── Provided information
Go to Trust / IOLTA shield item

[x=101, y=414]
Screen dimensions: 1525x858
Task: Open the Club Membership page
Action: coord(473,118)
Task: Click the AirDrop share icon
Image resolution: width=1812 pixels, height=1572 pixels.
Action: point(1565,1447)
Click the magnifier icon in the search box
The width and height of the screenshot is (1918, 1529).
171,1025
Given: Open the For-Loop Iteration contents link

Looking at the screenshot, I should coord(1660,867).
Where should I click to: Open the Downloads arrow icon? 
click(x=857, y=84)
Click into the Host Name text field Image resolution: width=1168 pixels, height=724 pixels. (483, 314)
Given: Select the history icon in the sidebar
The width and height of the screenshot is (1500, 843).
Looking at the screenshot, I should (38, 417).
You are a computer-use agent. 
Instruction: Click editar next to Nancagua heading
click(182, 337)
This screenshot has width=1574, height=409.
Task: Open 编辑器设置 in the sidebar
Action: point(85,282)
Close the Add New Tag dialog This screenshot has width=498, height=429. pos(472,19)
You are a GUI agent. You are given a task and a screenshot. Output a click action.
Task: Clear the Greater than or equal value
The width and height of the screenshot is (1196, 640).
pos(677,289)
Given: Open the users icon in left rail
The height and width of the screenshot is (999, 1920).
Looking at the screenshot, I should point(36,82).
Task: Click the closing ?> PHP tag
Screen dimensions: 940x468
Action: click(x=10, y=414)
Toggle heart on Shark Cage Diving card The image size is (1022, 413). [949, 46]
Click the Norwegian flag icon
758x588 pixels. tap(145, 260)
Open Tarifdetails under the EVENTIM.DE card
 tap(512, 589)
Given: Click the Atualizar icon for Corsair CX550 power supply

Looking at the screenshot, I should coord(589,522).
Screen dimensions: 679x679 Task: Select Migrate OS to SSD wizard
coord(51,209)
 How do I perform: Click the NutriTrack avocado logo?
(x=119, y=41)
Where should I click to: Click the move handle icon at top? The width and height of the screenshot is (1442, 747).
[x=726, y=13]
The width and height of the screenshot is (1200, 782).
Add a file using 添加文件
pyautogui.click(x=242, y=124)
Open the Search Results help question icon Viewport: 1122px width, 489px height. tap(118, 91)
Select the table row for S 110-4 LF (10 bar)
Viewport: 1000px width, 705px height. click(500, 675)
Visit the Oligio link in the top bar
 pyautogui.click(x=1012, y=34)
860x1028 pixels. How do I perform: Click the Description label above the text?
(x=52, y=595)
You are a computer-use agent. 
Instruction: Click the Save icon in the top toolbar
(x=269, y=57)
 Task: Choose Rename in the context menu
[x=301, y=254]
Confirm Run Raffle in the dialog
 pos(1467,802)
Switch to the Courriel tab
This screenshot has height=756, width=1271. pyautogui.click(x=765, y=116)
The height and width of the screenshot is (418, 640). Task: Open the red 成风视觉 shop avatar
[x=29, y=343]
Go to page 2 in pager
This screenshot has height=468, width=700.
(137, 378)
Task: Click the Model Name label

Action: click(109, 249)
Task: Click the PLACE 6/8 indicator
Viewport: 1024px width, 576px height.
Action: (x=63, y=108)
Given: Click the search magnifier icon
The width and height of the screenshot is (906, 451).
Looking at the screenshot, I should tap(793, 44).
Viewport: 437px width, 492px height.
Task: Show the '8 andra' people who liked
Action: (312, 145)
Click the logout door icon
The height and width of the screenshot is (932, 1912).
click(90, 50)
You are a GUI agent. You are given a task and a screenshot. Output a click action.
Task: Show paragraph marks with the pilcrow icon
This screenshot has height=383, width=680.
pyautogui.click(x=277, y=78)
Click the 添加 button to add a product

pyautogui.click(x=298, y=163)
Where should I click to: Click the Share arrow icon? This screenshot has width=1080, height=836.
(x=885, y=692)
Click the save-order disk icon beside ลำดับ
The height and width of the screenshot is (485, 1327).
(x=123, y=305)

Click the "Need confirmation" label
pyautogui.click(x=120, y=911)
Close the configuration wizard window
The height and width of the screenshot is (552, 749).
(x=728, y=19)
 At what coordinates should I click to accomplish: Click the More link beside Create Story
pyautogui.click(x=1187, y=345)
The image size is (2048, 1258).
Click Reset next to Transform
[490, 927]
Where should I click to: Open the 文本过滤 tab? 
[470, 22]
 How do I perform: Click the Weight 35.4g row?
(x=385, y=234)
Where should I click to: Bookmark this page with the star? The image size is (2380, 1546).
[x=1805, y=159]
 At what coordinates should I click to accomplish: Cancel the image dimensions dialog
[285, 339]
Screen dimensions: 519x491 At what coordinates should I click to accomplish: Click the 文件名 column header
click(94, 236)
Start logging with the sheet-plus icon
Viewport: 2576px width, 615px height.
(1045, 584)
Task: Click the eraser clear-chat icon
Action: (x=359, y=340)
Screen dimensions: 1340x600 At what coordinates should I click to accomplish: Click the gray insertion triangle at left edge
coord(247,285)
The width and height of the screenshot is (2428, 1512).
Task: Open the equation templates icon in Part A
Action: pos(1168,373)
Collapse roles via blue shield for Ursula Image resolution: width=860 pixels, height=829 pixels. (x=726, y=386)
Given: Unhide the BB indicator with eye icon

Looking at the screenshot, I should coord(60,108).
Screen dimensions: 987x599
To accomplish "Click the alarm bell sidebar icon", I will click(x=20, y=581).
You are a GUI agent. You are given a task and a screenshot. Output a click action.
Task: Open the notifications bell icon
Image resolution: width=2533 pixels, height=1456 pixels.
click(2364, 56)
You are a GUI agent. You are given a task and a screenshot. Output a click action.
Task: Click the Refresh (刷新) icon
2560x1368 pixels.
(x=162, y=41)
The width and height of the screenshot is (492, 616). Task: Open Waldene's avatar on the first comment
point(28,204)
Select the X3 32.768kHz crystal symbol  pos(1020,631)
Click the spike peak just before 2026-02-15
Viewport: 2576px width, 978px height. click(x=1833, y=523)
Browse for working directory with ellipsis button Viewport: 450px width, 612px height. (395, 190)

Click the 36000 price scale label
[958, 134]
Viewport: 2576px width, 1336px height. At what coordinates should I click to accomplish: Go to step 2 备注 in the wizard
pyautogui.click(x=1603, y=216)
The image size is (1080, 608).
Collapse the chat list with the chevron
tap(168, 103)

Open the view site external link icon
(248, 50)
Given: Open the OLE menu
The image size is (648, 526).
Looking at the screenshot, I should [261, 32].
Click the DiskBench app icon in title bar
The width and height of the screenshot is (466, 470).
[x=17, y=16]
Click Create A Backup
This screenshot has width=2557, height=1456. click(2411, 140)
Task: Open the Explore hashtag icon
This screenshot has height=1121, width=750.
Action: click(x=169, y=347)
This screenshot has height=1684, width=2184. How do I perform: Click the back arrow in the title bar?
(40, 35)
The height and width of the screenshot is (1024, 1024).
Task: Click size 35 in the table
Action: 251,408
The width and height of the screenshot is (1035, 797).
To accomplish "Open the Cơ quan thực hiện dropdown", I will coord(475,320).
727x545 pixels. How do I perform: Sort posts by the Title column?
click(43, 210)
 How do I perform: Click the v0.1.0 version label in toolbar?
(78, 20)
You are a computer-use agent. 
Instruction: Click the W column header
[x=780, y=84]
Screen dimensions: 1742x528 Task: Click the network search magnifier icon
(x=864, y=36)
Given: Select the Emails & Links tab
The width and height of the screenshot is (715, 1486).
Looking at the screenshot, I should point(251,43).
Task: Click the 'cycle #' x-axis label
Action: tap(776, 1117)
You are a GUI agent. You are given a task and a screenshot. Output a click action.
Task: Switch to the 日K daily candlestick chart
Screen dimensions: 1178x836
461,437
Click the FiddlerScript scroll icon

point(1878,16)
────
■ What to produce
Copy every row above word for word, from the first to the last.

■ Correct output
Go to Trust / IOLTA shield item

[x=101, y=414]
Screen dimensions: 1525x858
Task: Open the Club Membership page
Action: coord(473,118)
Task: Click the AirDrop share icon
Image resolution: width=1812 pixels, height=1572 pixels.
Action: point(1565,1447)
Click the magnifier icon in the search box
The width and height of the screenshot is (1918, 1529).
171,1025
Given: Open the For-Loop Iteration contents link

Looking at the screenshot, I should coord(1660,867).
Where should I click to: Open the Downloads arrow icon? 
click(x=857, y=84)
Click into the Host Name text field Image resolution: width=1168 pixels, height=724 pixels. (483, 314)
Given: Select the history icon in the sidebar
The width and height of the screenshot is (1500, 843).
Looking at the screenshot, I should (38, 417).
You are a computer-use agent. 
Instruction: Click editar next to Nancagua heading
click(182, 337)
This screenshot has width=1574, height=409.
Task: Open 编辑器设置 in the sidebar
Action: point(85,282)
Close the Add New Tag dialog This screenshot has width=498, height=429. pos(472,19)
You are a GUI agent. You are given a task and a screenshot. Output a click action.
Task: Clear the Greater than or equal value
The width and height of the screenshot is (1196, 640).
pos(677,289)
Given: Open the users icon in left rail
The height and width of the screenshot is (999, 1920).
Looking at the screenshot, I should point(36,82).
Task: Click the closing ?> PHP tag
Screen dimensions: 940x468
Action: click(x=10, y=414)
Toggle heart on Shark Cage Diving card The image size is (1022, 413). [949, 46]
Click the Norwegian flag icon
758x588 pixels. tap(145, 260)
Open Tarifdetails under the EVENTIM.DE card
 tap(512, 589)
Given: Click the Atualizar icon for Corsair CX550 power supply

Looking at the screenshot, I should coord(589,522).
Screen dimensions: 679x679 Task: Select Migrate OS to SSD wizard
coord(51,209)
 How do I perform: Click the NutriTrack avocado logo?
(x=119, y=41)
Where should I click to: Click the move handle icon at top? The width and height of the screenshot is (1442, 747).
[x=726, y=13]
The width and height of the screenshot is (1200, 782).
Add a file using 添加文件
pyautogui.click(x=242, y=124)
Open the Search Results help question icon Viewport: 1122px width, 489px height. tap(118, 91)
Select the table row for S 110-4 LF (10 bar)
Viewport: 1000px width, 705px height. click(500, 675)
Visit the Oligio link in the top bar
 pyautogui.click(x=1012, y=34)
860x1028 pixels. How do I perform: Click the Description label above the text?
(x=52, y=595)
You are a computer-use agent. 
Instruction: Click the Save icon in the top toolbar
(x=269, y=57)
 Task: Choose Rename in the context menu
[x=301, y=254]
Confirm Run Raffle in the dialog
 pos(1467,802)
Switch to the Courriel tab
This screenshot has height=756, width=1271. pyautogui.click(x=765, y=116)
The height and width of the screenshot is (418, 640). Task: Open the red 成风视觉 shop avatar
[x=29, y=343]
Go to page 2 in pager
This screenshot has height=468, width=700.
(137, 378)
Task: Click the Model Name label

Action: click(109, 249)
Task: Click the PLACE 6/8 indicator
Viewport: 1024px width, 576px height.
Action: (x=63, y=108)
Given: Click the search magnifier icon
The width and height of the screenshot is (906, 451).
Looking at the screenshot, I should tap(793, 44).
Viewport: 437px width, 492px height.
Task: Show the '8 andra' people who liked
Action: (312, 145)
Click the logout door icon
The height and width of the screenshot is (932, 1912).
click(90, 50)
You are a GUI agent. You are given a task and a screenshot. Output a click action.
Task: Show paragraph marks with the pilcrow icon
This screenshot has height=383, width=680.
pyautogui.click(x=277, y=78)
Click the 添加 button to add a product

pyautogui.click(x=298, y=163)
Where should I click to: Click the Share arrow icon? This screenshot has width=1080, height=836.
(x=885, y=692)
Click the save-order disk icon beside ลำดับ
The height and width of the screenshot is (485, 1327).
(x=123, y=305)

Click the "Need confirmation" label
pyautogui.click(x=120, y=911)
Close the configuration wizard window
The height and width of the screenshot is (552, 749).
(x=728, y=19)
 At what coordinates should I click to accomplish: Click the More link beside Create Story
pyautogui.click(x=1187, y=345)
The image size is (2048, 1258).
Click Reset next to Transform
[490, 927]
Where should I click to: Open the 文本过滤 tab? 
[470, 22]
 How do I perform: Click the Weight 35.4g row?
(x=385, y=234)
Where should I click to: Bookmark this page with the star? The image size is (2380, 1546).
[x=1805, y=159]
 At what coordinates should I click to accomplish: Cancel the image dimensions dialog
[285, 339]
Screen dimensions: 519x491 At what coordinates should I click to accomplish: Click the 文件名 column header
click(94, 236)
Start logging with the sheet-plus icon
Viewport: 2576px width, 615px height.
(1045, 584)
Task: Click the eraser clear-chat icon
Action: (x=359, y=340)
Screen dimensions: 1340x600 At what coordinates should I click to accomplish: Click the gray insertion triangle at left edge
coord(247,285)
The width and height of the screenshot is (2428, 1512).
Task: Open the equation templates icon in Part A
Action: pos(1168,373)
Collapse roles via blue shield for Ursula Image resolution: width=860 pixels, height=829 pixels. (x=726, y=386)
Given: Unhide the BB indicator with eye icon

Looking at the screenshot, I should coord(60,108).
Screen dimensions: 987x599
To accomplish "Click the alarm bell sidebar icon", I will click(x=20, y=581).
You are a GUI agent. You are given a task and a screenshot. Output a click action.
Task: Open the notifications bell icon
Image resolution: width=2533 pixels, height=1456 pixels.
click(2364, 56)
You are a GUI agent. You are given a task and a screenshot. Output a click action.
Task: Click the Refresh (刷新) icon
2560x1368 pixels.
(x=162, y=41)
The width and height of the screenshot is (492, 616). Task: Open Waldene's avatar on the first comment
point(28,204)
Select the X3 32.768kHz crystal symbol  pos(1020,631)
Click the spike peak just before 2026-02-15
Viewport: 2576px width, 978px height. click(x=1833, y=523)
Browse for working directory with ellipsis button Viewport: 450px width, 612px height. (395, 190)

Click the 36000 price scale label
[958, 134]
Viewport: 2576px width, 1336px height. At what coordinates should I click to accomplish: Go to step 2 备注 in the wizard
pyautogui.click(x=1603, y=216)
The image size is (1080, 608).
Collapse the chat list with the chevron
tap(168, 103)

Open the view site external link icon
(248, 50)
Given: Open the OLE menu
The image size is (648, 526).
Looking at the screenshot, I should [261, 32].
Click the DiskBench app icon in title bar
The width and height of the screenshot is (466, 470).
[x=17, y=16]
Click Create A Backup
This screenshot has width=2557, height=1456. click(2411, 140)
Task: Open the Explore hashtag icon
This screenshot has height=1121, width=750.
Action: click(x=169, y=347)
This screenshot has height=1684, width=2184. How do I perform: Click the back arrow in the title bar?
(40, 35)
The height and width of the screenshot is (1024, 1024).
Task: Click size 35 in the table
Action: 251,408
The width and height of the screenshot is (1035, 797).
To accomplish "Open the Cơ quan thực hiện dropdown", I will coord(475,320).
727x545 pixels. How do I perform: Sort posts by the Title column?
click(43, 210)
 How do I perform: Click the v0.1.0 version label in toolbar?
(78, 20)
You are a computer-use agent. 
Instruction: Click the W column header
[x=780, y=84]
Screen dimensions: 1742x528 Task: Click the network search magnifier icon
(x=864, y=36)
Given: Select the Emails & Links tab
The width and height of the screenshot is (715, 1486).
Looking at the screenshot, I should point(251,43).
Task: Click the 'cycle #' x-axis label
Action: tap(776, 1117)
You are a GUI agent. You are given a task and a screenshot. Output a click action.
Task: Switch to the 日K daily candlestick chart
Screen dimensions: 1178x836
461,437
Click the FiddlerScript scroll icon

point(1878,16)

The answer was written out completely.